Selected hotspot: none
Capability target
Produce a technically rigorous manuscript review and an ethics-risk decision memo for a connectomics study, including actionable recommendations and integrity safeguards. Students will be able to distinguish constructive criticism from destructive criticism, identify the specific ethical challenges that arise in large-scale connectomics collaborations, and make documented decisions when facing ambiguous integrity situations.
Why this module matters
Connectomics projects are collaborative, data-heavy, and method-sensitive. A single MICrONS or FlyWire paper may involve dozens of contributors spanning multiple institutions, with data collected from human or animal tissue, processed by automated pipelines, proofread by community volunteers, and analyzed by computational teams. Errors in interpretation, reporting, or credit assignment can undermine both scientific validity and team trust. Ethical practice here is operational, not abstract — it affects real people, real data, and real scientific conclusions.
Concept set
1) What peer reviewers look for in connectomics papers
Technical: effective peer review of connectomics manuscripts requires evaluating several domain-specific dimensions:
Data quality documentation: does the paper report the segmentation error rate (merge/split metrics), synapse detection precision/recall, and proofreading completeness? Without these, no biological claim is evaluable.

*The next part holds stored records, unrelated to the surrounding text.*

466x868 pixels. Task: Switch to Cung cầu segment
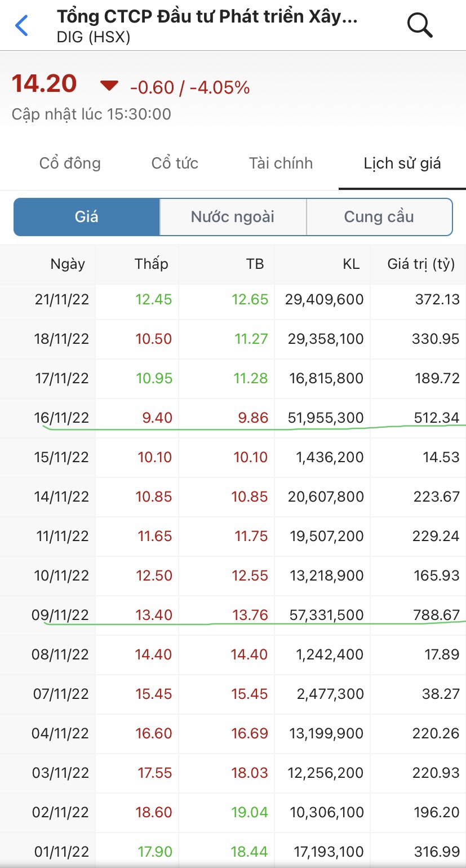click(379, 217)
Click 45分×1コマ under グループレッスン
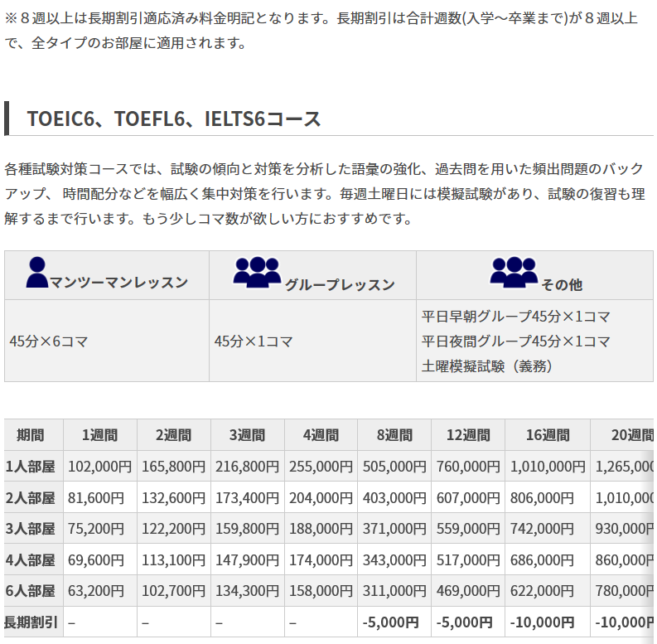The width and height of the screenshot is (657, 644). coord(254,341)
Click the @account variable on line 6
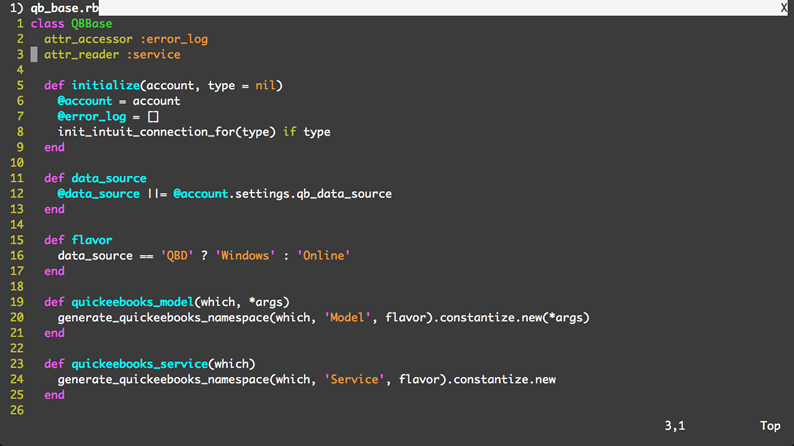Viewport: 794px width, 446px height. [x=85, y=101]
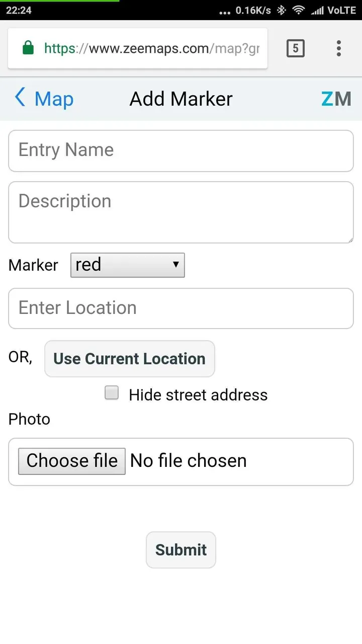Tap the ZM logo icon
This screenshot has height=644, width=362.
point(336,99)
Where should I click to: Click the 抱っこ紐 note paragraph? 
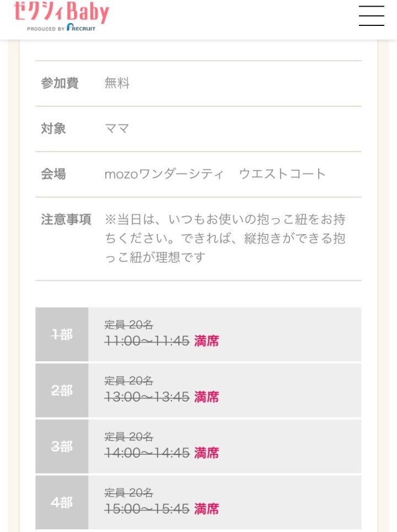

Statistical rigor: are null models appropriate for the graph structure? Are multiple comparisons handled? Are effect sizes reported alongside p-values? Is there sensitivity analysis for key thresholds?
Interpretation boundaries: does the paper distinguish confirmed findings from exploratory observations? Are conclusions limited to what the data can actually support (e.g., one brain region in one animal at one developmental time point)?
Data availability: are the dataset version, CAVE materialization, code repository, and parameters sufficient for reproduction? Can a reader trace every claim to a specific data artifact?
Plain language: a good reviewer checks whether the methods can actually support the claims, whether the statistics are honest, and whether someone else could reproduce the work.
Misconception guardrail: “interesting result” is not a substitute for methodological soundness. A novel finding reported with inadequate methods documentation is worse than an incremental finding reported transparently.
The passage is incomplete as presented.